> **Task details**
Could you print exactly the lines from the one that contains "Where should I" to the end of the data, both ends included, and nothing else? Skip the pictures.

> **Excerpted records**
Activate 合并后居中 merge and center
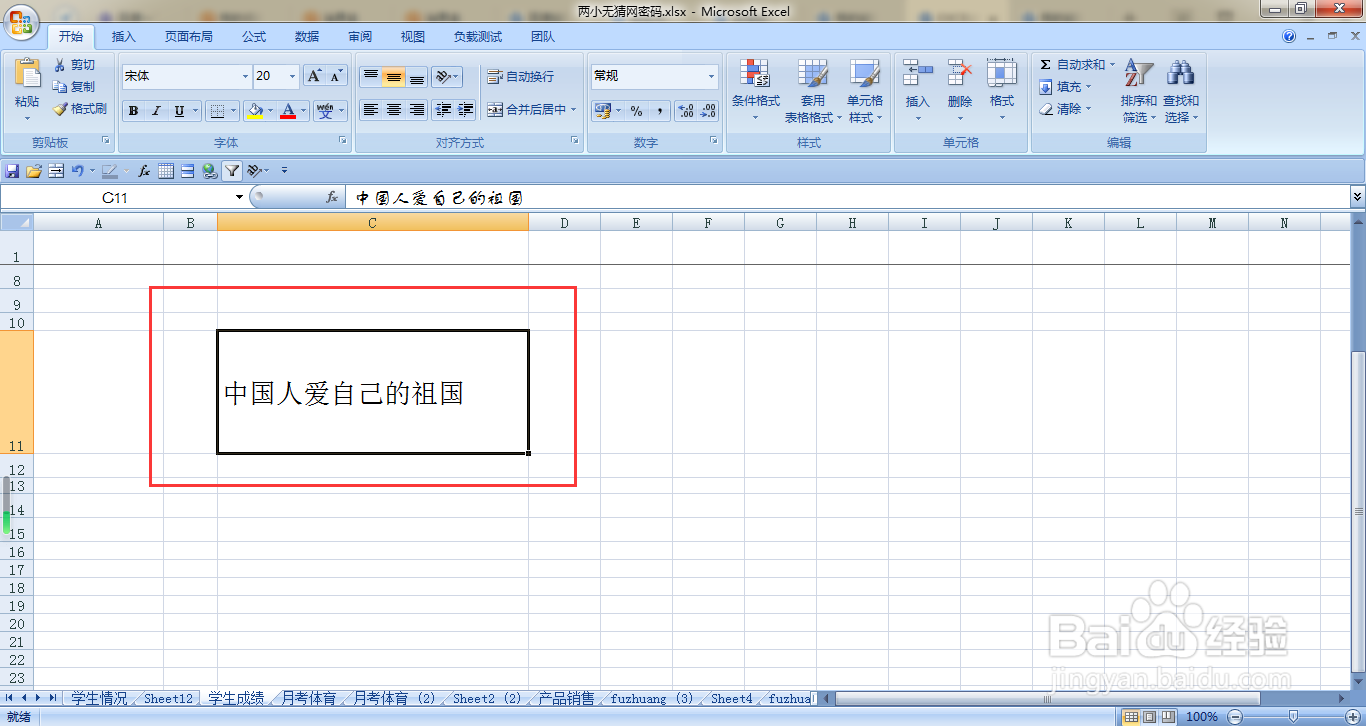 pyautogui.click(x=530, y=110)
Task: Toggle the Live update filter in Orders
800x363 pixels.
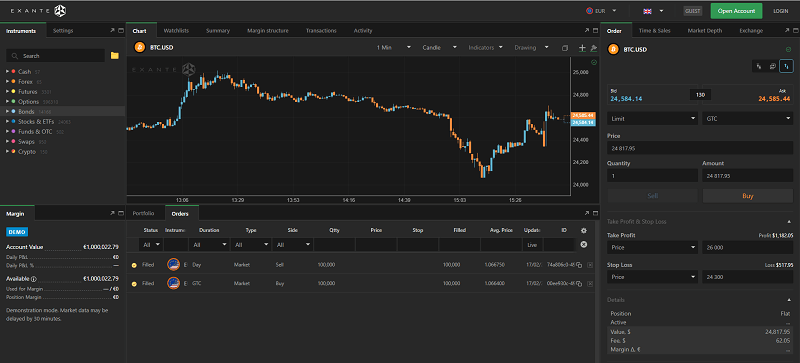Action: 532,245
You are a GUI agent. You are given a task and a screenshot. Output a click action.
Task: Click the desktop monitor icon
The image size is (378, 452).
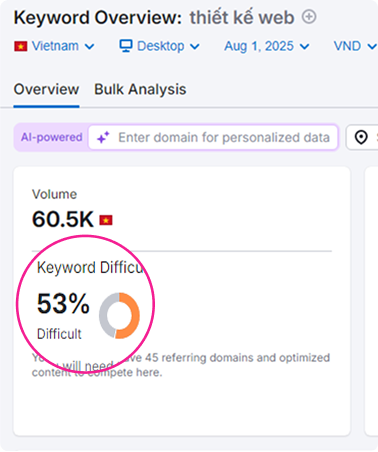click(126, 46)
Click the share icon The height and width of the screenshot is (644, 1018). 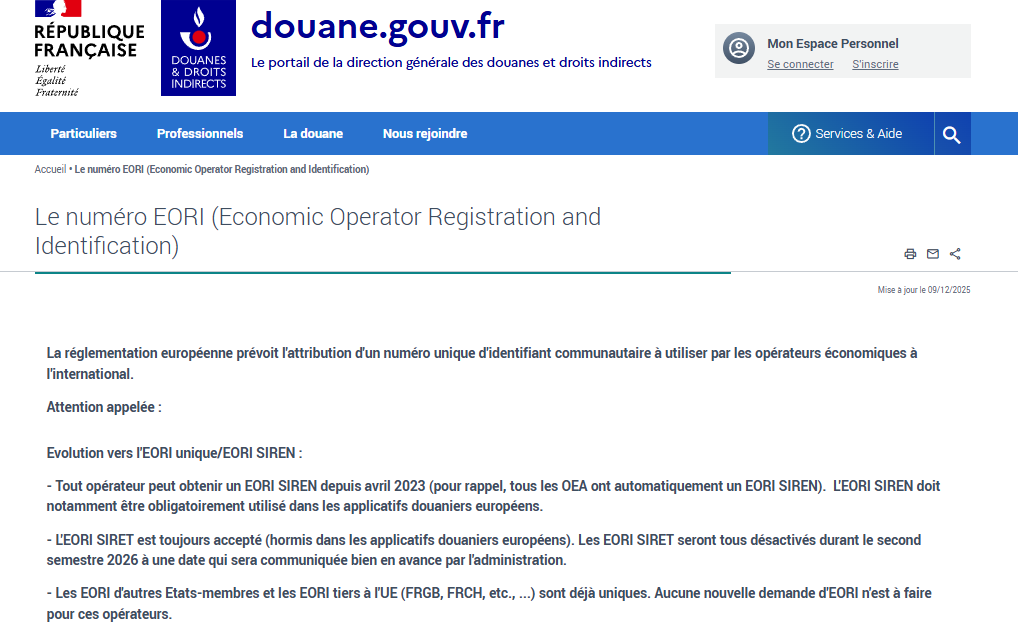pos(955,254)
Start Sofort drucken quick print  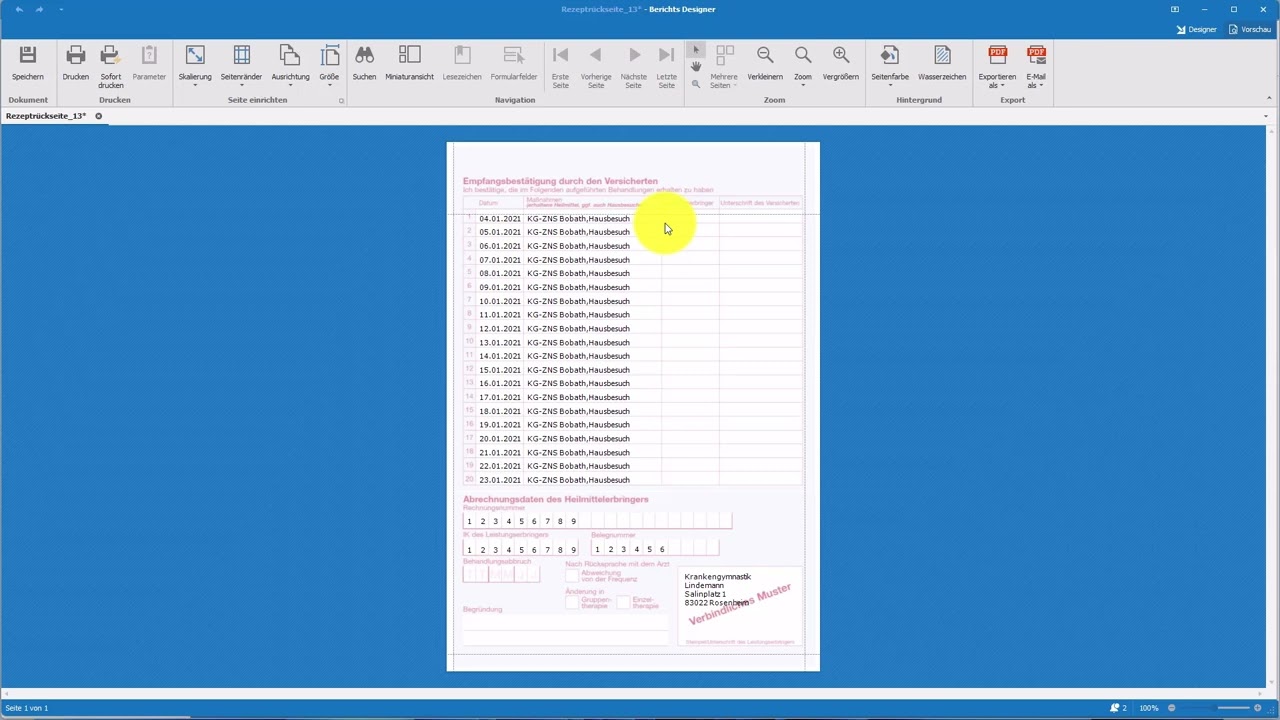tap(110, 56)
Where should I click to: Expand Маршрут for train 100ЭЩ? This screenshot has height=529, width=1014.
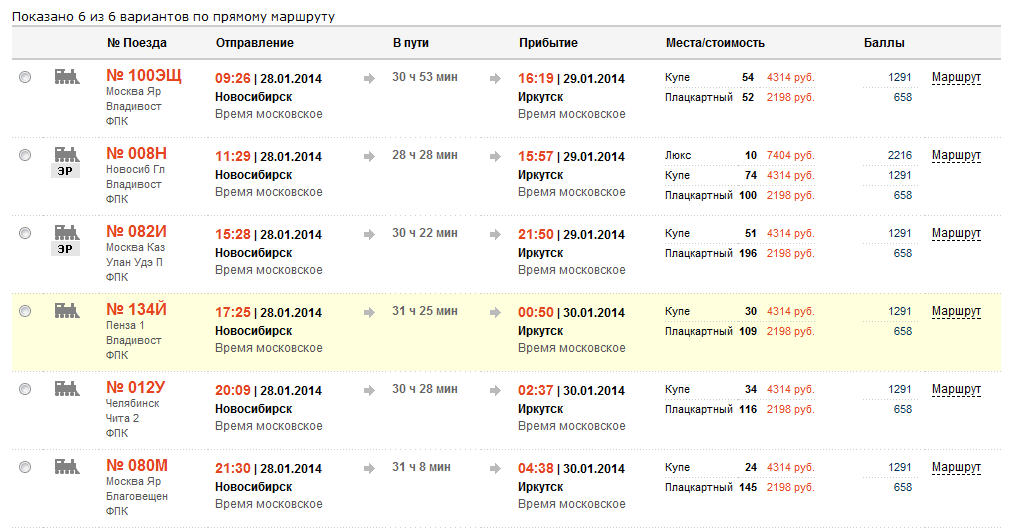pyautogui.click(x=956, y=77)
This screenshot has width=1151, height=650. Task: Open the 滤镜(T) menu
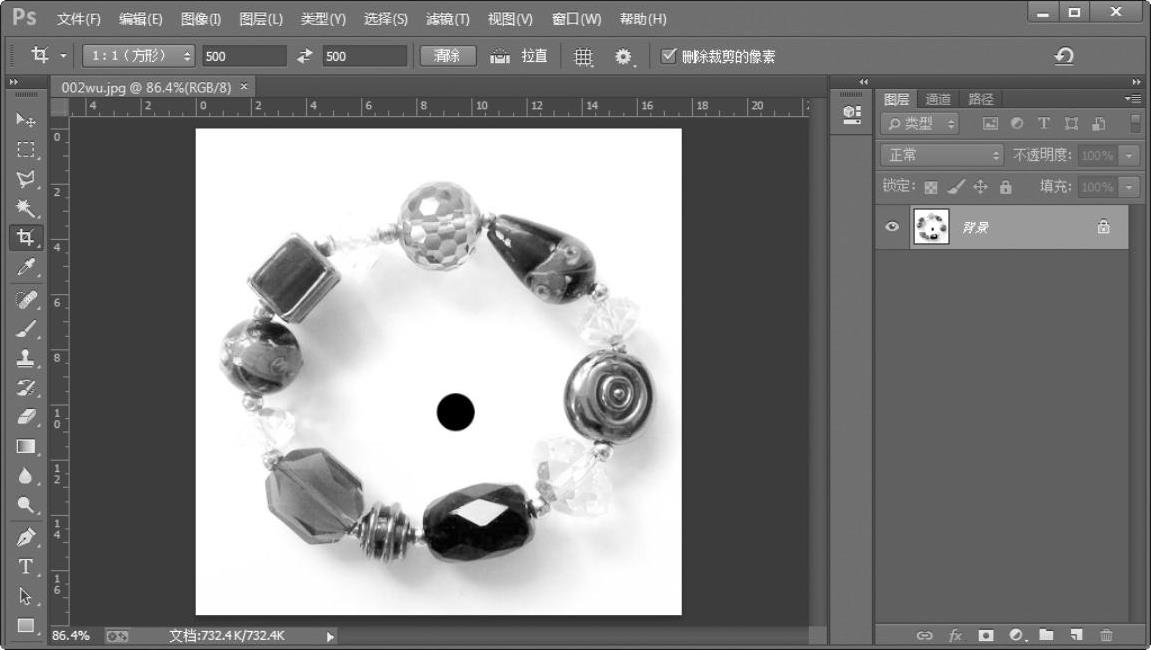[x=447, y=19]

> **Task output**
Where should I click to: Expand Маршрут for train 100ЭЩ? This screenshot has height=529, width=1014.
pyautogui.click(x=956, y=77)
This screenshot has width=1151, height=650. Task: Open the 滤镜(T) menu
[x=447, y=19]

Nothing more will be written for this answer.